New study: Number of US women religious about the same as a century ago

  • Cover of FADICA report, "Understanding U.S. Catholic Sisters Today."

    Cover of FADICA report, "Understanding U.S. Catholic Sisters Today."

A new study of Catholic sisters opens with information that will jolt some assumptions about the state of religious life: The number of vowed women religious in the United States today is approximately the same as it was a century ago — just under 50,000.

A deeper look at those statistics exposes some significant differences between then and now, but it also shows that the church of the mid-20th century, often held up as the ideal to which the church today should aspire, was a short-lived bump on the demographic landscape.

"Contrary to widespread assumptions, the crowded novitiates and overflowing convents of the mid-twentieth century represent an anomaly in the history of U.S. women's religious life rather than a standard to which sisters could or should return," writes Kathleen Sprows Cummings, director of the Cushwa Center for the Study of American Catholicism at the University of Notre Dame.

Sprows Cummings is author of the report, "Understanding U.S. Sisters Today," commissioned by Foundations and Donors Interested in Catholic Activities (FADICA), a network of more than 50 private foundations and donors whose work addresses a range of church needs. The bulk of the report outlines "Ten Keys to Understanding U.S. Sisters Today."

FADICA President Alexia Kelley said the project "was inspired by a working group of our members who are particularly focused on supporting Catholic sisters and their ministries." She said she hopes the report will prove a useful resource for funders "and others of good will committed to a vital church and who see sisters as critical to a vital church."

The comparison with the past, the report says, should dispel the "excessive pessimism" that often accompanies discussion of the future of religious life, which tends to focus on the fact that the number of U.S. sisters has decreased by 72.5 percent during the past half-century. The number has dropped from a high of 181,421 in 1965, and of the nearly 50,000 remaining today, only 9 percent are younger than 60.

Sprows Cummings refers to a number of recent studies and a major, book-length work in the 35-page analysis that briefly describes the history of sisters in the United States and some influences on the future of religious life. Key among her sources is New Generations of Catholic Sisters: The Challenge of Diversity by Sr. Mary Johnson, Sr. Patricia Wittberg and Mary Gautier.

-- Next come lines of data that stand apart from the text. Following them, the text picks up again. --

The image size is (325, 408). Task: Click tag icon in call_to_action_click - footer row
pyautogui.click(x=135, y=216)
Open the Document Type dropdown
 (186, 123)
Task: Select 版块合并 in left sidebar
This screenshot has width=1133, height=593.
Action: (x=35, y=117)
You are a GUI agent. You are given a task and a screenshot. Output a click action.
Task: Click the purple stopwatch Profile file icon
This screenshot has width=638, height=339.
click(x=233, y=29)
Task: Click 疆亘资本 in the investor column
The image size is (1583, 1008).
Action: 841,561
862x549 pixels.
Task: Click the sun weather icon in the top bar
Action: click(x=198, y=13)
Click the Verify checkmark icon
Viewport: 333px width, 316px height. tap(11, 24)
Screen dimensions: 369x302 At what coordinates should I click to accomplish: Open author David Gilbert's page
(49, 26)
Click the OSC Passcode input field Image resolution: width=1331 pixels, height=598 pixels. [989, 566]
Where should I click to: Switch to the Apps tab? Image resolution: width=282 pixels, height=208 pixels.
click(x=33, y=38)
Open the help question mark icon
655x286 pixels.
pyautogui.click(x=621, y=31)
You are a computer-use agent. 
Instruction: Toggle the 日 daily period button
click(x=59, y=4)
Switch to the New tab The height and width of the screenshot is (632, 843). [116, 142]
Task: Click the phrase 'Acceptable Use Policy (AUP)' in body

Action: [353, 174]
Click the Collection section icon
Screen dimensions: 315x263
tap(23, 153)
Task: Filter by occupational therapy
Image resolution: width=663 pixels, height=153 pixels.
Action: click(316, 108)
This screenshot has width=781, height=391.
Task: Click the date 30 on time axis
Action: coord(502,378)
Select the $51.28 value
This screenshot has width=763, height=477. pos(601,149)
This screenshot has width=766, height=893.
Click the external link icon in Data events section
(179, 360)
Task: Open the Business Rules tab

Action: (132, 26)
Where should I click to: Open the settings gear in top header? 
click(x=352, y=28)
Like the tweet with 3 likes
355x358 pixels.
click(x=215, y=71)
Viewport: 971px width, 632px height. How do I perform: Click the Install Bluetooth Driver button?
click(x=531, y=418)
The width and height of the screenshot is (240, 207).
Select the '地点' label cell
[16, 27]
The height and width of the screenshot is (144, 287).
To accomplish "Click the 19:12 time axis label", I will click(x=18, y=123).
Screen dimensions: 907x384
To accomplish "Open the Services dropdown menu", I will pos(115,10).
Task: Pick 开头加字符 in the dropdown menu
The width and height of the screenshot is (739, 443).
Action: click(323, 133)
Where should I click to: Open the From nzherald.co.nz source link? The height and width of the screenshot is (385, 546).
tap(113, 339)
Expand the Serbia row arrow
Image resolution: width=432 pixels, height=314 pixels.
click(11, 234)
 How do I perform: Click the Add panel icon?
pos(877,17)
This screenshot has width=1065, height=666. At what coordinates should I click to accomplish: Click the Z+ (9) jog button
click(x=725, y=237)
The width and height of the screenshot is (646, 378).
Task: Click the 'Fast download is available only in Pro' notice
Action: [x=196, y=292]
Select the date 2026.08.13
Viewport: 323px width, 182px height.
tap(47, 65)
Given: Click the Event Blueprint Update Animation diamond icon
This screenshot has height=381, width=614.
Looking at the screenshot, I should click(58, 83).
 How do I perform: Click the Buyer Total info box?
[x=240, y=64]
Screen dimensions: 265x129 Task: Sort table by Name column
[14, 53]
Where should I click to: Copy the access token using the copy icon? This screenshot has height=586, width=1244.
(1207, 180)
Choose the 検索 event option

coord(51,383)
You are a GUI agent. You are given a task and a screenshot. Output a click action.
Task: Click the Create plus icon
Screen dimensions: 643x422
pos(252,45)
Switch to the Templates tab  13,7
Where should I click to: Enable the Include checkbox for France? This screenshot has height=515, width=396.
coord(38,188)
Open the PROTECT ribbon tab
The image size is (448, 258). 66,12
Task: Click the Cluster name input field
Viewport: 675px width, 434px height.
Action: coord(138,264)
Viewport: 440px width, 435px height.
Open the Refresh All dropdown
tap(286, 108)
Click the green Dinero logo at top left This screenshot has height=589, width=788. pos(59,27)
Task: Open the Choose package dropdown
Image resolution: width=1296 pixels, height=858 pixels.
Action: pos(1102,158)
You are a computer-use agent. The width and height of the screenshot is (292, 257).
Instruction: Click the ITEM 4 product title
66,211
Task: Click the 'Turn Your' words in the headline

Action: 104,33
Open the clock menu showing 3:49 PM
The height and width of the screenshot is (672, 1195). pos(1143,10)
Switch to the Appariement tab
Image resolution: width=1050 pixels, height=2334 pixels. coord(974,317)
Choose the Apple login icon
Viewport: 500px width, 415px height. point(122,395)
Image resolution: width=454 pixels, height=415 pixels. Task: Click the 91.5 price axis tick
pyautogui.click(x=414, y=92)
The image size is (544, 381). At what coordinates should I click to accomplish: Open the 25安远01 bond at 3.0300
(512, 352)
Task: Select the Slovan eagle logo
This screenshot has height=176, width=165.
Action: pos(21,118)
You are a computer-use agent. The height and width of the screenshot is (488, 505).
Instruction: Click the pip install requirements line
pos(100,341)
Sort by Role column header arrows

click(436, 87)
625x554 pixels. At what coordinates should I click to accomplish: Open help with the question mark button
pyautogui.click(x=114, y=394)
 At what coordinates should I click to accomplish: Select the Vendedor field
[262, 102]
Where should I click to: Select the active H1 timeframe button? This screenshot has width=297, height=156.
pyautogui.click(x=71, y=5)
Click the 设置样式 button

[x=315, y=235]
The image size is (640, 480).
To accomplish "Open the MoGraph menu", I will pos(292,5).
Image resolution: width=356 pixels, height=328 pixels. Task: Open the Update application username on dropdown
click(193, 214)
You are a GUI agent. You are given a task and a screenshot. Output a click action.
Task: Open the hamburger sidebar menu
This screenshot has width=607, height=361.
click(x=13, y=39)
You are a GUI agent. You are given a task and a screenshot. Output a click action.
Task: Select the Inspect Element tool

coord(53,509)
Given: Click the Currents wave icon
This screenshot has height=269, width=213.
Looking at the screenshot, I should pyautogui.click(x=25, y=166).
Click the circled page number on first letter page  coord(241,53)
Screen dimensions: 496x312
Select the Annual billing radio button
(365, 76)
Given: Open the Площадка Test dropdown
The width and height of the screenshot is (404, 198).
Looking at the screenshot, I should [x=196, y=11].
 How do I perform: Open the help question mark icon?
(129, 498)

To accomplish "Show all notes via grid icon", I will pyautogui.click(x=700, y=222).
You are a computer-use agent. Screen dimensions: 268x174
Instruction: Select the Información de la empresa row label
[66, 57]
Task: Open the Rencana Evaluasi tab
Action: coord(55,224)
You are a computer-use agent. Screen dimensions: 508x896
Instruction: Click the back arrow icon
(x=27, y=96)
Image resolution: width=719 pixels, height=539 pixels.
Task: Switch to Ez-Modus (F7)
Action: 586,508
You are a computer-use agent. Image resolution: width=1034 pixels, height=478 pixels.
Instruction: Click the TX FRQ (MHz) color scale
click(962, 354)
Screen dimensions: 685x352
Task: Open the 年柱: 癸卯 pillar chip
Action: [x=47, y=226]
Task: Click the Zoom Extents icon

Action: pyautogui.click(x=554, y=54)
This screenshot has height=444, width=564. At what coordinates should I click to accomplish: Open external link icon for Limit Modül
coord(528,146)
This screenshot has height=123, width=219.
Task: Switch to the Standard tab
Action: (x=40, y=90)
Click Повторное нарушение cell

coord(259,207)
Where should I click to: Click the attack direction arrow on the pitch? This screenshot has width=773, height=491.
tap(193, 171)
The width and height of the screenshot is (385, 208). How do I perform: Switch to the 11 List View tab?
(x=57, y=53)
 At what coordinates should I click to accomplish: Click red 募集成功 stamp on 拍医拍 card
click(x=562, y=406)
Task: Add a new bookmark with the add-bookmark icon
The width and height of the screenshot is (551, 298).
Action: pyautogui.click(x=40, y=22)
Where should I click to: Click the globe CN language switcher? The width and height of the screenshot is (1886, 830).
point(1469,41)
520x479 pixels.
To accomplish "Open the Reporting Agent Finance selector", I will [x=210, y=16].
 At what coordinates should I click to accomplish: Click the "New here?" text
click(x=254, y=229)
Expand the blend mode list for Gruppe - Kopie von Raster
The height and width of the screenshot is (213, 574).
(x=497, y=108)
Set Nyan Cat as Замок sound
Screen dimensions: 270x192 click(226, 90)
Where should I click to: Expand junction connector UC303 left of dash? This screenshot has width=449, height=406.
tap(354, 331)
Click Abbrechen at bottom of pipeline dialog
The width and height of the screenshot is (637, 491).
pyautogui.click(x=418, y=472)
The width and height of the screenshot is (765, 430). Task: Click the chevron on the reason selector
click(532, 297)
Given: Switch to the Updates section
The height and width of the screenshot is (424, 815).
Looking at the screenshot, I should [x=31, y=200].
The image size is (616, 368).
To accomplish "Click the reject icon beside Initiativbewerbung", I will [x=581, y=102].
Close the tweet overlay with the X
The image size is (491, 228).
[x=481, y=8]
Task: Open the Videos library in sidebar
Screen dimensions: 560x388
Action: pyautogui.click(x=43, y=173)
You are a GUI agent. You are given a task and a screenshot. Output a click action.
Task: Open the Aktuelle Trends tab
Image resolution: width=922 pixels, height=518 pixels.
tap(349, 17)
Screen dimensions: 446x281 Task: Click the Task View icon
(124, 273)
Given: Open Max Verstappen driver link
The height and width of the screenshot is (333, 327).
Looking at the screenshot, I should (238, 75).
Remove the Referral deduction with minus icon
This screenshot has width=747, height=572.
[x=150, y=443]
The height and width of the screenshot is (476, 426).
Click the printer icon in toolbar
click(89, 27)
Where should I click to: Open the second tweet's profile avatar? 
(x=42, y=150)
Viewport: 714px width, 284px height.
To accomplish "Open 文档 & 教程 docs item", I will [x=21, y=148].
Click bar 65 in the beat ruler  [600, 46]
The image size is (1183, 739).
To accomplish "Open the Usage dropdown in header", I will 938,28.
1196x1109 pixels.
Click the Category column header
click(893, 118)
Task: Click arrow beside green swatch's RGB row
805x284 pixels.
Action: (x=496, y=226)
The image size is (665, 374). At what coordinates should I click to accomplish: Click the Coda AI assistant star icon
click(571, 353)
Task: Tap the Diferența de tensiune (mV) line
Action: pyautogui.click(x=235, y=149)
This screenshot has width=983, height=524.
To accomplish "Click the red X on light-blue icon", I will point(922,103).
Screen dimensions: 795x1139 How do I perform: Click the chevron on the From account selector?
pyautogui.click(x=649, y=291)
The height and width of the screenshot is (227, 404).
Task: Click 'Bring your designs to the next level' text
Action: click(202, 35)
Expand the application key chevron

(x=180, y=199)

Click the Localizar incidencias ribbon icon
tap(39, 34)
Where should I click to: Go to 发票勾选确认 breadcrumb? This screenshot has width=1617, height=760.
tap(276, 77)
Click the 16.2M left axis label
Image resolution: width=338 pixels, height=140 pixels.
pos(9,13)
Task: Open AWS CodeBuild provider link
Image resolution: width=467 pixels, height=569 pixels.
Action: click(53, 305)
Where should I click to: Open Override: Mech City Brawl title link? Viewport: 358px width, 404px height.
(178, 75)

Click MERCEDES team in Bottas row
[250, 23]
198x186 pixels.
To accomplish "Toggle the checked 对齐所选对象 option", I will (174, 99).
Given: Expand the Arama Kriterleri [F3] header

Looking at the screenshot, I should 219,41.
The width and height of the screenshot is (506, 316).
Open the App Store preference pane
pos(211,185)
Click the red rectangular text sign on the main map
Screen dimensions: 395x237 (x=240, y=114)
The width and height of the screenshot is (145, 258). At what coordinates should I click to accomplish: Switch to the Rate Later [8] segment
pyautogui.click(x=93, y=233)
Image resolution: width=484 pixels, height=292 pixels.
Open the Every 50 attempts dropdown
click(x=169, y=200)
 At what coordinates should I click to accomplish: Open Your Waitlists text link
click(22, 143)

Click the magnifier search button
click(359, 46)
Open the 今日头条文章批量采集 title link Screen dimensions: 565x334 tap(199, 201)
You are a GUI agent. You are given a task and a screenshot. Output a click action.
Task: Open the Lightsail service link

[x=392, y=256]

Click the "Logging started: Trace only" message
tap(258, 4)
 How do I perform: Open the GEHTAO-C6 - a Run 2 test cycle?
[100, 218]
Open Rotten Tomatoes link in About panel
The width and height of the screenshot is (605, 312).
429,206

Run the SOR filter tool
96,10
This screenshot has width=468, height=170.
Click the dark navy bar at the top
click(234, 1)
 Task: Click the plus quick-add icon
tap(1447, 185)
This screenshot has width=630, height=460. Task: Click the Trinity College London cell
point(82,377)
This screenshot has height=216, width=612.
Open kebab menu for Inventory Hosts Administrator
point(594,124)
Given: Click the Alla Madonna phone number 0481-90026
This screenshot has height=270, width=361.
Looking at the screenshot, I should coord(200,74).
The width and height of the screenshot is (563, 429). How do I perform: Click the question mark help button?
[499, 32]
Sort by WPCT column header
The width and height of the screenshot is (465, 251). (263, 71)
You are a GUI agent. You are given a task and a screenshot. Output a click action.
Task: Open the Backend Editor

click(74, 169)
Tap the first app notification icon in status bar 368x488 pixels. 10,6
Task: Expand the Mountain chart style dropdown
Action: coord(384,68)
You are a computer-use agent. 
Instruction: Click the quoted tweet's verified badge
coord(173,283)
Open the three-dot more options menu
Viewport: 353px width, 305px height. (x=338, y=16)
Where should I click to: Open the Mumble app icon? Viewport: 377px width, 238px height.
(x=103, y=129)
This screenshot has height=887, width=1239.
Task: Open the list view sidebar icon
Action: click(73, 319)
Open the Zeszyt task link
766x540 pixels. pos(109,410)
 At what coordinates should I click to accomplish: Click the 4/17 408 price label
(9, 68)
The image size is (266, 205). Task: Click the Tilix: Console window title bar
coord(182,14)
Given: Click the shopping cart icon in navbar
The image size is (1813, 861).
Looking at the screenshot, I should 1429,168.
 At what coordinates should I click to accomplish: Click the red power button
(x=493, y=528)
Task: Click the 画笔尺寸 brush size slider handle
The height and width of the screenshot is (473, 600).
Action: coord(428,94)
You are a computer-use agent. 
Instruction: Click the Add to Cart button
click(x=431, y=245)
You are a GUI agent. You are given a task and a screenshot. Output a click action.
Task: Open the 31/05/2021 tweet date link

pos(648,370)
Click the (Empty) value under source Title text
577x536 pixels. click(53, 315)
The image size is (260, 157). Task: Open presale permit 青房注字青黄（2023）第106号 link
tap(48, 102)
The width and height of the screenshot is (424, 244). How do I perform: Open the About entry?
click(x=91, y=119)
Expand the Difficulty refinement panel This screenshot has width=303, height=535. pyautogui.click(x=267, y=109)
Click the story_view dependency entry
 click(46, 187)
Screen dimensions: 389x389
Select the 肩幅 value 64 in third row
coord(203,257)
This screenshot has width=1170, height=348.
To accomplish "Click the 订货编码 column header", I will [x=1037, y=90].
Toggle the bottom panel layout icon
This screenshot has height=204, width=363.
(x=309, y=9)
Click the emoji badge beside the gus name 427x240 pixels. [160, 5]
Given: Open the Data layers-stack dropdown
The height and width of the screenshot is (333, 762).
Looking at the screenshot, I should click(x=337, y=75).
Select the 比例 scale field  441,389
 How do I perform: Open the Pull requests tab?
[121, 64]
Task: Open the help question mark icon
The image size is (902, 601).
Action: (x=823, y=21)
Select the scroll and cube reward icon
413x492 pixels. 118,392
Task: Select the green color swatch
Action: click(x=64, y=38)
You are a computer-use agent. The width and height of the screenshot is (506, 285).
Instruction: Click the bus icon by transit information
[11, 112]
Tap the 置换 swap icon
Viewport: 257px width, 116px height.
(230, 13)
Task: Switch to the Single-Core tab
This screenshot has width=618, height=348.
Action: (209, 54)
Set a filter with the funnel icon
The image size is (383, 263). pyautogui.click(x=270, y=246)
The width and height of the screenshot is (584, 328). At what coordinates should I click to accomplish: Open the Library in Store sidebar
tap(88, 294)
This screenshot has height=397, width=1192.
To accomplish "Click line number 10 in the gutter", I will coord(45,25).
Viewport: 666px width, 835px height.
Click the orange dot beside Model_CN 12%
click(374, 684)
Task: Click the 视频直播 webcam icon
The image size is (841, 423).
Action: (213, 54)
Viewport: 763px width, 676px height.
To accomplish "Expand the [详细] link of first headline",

Among other presumptions dispelled by recent research are some of the ideologically driven conclusions that sociologists say exaggerate the differences between the two national organizations representing women religious, as well as some of the conclusions that attach to the wearing of the habit, as is the preference of more traditional congregations. The story of women religious today, the report points out, is often far more complex than popular narratives that see either imminent collapse of religious life, salvation in the form of conservative orders, or a kind of dissolution and loss of identity as a result of reforms undertaken by most major institutes of religious life.

"Many U.S. Catholic women are still drawn to religious life," according to the report. "There are approximately 1,200 women in formation at the present time, a number that includes 150 women in contemplative monasteries and roughly 1,050 women preparing to be sisters." In addition, it notes a recent study by the Center for Applied Research in the Apostolate (CARA) at Georgetown University that found that 8 percent of never-married women born after 1981 have "at least a little seriously" considered a vocation to religious life. Of those, 2 percent have "very seriously" considered becoming a religious sister. In all, the percentage "translates to more than 250,000 never-married women."

A 2009 CARA report cited in the study concludes that despite the decline, "religious life will persevere," though with fewer sisters and in different forms. "Some already see signs of hope, especially in a younger generation that they believe is bringing a new energy and optimism to religious life."

The first key to understanding sisters today, the report says, is realizing that the path to vocations is far different now than it was for past generations, when women often made decisions to enter a congregation based on their attraction to the life of sisters who taught in Catholic schools. That degree of contact no longer exists, and young women no longer encounter the invitations they may have previously to consider religious life.

Updated efforts to invite today's young women, the report says, could include full-time vocation directors at the diocesan level, use of new media and online presence, and "offering discernment programs and other opportunities for potential candidates to meet members and learn about" a given religious order. The report also suggests "targeting college students and young adults as well as elementary and high school students to expose them to the possibility of religious life."

Other keys to understanding recognize that those entering religious life today are not only more culturally diverse than in the past; they are generally older and more educated than earlier generations, and some enter with advanced degrees. While there are obvious benefits to those characteristics of new entrants, a very real downside is that many are also showing up burdened with educational debt.

One in three women has a student loan when she initially contacts a religious congregation, and the average debt load is $28,000. By the time of formal application, the average debt load is $21,000, according to the report. "Nine in 10 congregations with three or more serious inquiries asked at least one person to delay formal application due to educational debt, while seven in 10 congregations turned at least one person away [emphasis in original] from formal application due to educational debt," according to the report.

"There are lots of issues that bear on vocations and the different dynamics and challenges around vocations," Kelley said. "But educational debt is one very tangible barrier. We can define and identify it, and we can solve it."